• _TASK GOAL_:
What lines in the records below include the word "dimensions"? Return each one.

• _DATA SUPPLIED_:
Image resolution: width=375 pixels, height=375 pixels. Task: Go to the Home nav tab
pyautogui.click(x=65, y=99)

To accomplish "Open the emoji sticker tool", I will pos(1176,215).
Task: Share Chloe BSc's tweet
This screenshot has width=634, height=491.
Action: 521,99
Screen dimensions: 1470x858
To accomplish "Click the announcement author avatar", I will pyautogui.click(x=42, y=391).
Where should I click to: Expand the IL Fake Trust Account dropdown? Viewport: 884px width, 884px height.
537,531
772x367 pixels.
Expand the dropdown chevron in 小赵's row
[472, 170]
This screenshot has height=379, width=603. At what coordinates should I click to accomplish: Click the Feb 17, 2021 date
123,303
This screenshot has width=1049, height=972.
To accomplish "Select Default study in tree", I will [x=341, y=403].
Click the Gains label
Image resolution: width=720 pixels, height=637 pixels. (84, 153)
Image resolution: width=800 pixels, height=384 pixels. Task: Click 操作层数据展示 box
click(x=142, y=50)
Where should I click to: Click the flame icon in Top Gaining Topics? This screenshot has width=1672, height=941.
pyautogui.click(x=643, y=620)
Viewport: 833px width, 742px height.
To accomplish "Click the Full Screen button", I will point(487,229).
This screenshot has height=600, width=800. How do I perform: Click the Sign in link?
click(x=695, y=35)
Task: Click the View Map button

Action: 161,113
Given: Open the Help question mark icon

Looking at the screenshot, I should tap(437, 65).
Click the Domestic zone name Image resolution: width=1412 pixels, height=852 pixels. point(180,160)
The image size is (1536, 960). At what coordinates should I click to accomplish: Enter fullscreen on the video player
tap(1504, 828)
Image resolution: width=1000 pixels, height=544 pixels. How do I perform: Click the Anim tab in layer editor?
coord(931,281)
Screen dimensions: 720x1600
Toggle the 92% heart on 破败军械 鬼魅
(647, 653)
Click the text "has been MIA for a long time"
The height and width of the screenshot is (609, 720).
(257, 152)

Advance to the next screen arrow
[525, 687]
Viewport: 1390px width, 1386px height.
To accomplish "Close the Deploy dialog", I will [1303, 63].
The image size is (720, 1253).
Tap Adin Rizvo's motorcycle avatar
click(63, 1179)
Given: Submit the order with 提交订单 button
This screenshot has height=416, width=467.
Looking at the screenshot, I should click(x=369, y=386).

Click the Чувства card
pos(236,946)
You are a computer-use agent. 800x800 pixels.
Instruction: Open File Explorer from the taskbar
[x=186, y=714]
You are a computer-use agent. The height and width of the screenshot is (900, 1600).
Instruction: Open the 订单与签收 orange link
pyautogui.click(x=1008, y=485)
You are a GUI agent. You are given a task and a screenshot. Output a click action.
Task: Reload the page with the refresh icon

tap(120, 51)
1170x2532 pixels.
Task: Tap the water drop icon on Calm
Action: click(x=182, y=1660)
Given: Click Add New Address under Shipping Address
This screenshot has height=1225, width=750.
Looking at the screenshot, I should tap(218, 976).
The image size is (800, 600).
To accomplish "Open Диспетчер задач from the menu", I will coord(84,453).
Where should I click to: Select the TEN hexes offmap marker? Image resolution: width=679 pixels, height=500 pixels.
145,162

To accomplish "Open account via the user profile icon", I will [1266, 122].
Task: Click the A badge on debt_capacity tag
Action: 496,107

• _TASK RESPONSE_:
Screen dimensions: 1470x858
Screen dimensions: 720x1600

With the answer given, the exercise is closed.